TIJUANA (Border Report) — Members of a union that represents about 8,000 hospital and healthcare workers in the Mexican border state of Baja California are threatening to walk off their jobs unless they receive wages and other compensation by the end of today.
The employees claim they haven’t been paid recently and say they are also due vacation compensation and end-of-the-year bonuses.
And unless they get paid, they will initiate the process of walking off their jobs including the caring for COVID-19 patients in hospitals.
The secretary of health for the state, Alonso Pérez Rico, has said the workers will get paid, adding they’ve already gotten their money for the past two weeks and will get the next payment on time.
“They will get paid what’s due, they will receive what they deserve through the end of the year,” he said.
The state is paying out 90 million pesos or about $4.5 million to the workers every two weeks, according to Pérez Rico.
Rumblings started earlier this week when the employees began publicizing their lack of compensation and bonuses. Workers expressed dismay and frustration over not being paid accordingly.
The workers who brought up the lack of pay include those who recently treated Baja California Gov. Jaime Bonilla who required hospitalization after being diagnosed with COVID-19 three weeks ago.
Upon his release from the hospital, Bonilla praised hospital staff for their relentless work ethic saying they deserved bonuses for their hard work, but a week later, the state did not pay the hospital workers.
Bonilla claims the state is in a deep financial crisis saying previous administrations left the state in dire straits.
“We can’t have a short memory, we received a broken state, in great debt, and we’re trying to pay everyone,” Bonilla said. “What’s happening is that everyone got used to getting paid on time, but remember we are paying out millions, this is a state that is completely broken.”
Bonilla defended the pause in payments to the hospital workers.
“The state has been affected financially because of what’s happened the last 30 years when our communities have been burdened by bad governments, this can’t be fixed in one year,” he said.

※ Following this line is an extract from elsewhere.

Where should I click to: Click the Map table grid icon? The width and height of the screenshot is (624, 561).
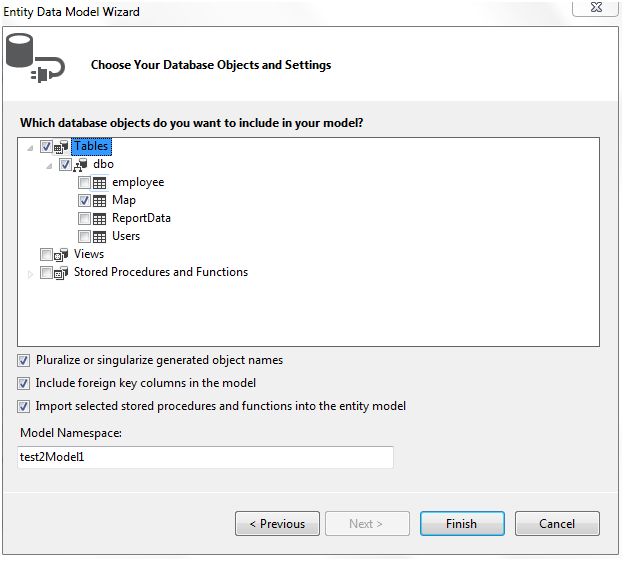coord(99,201)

Bonilla pointed out how the state is still in the process of paying off a debt to 21,000 teachers in the state, some of whom say they had not gotten paid since August.
“People need to know this, at the end of the day we will pay everyone by the end of the year. We are refinancing our debt, which allowed us to pay the teachers,” Bonilla said. “We are collecting debts owed to the state, and we knew the pandemic was going to affect us due to lack of income from businesses and other areas, but we can’t let it get to the point where we can’t pay our personnel.”
Earlier this week, the mayor of Tijuana accused Bonilla’s administration of withholding 600 million pesos ($30 million) earmarked for the city from the federal government.
Bonilla says they are trying to get the money to Tijuana.
“We are being very careful with our money and how we’re spending it,” he said.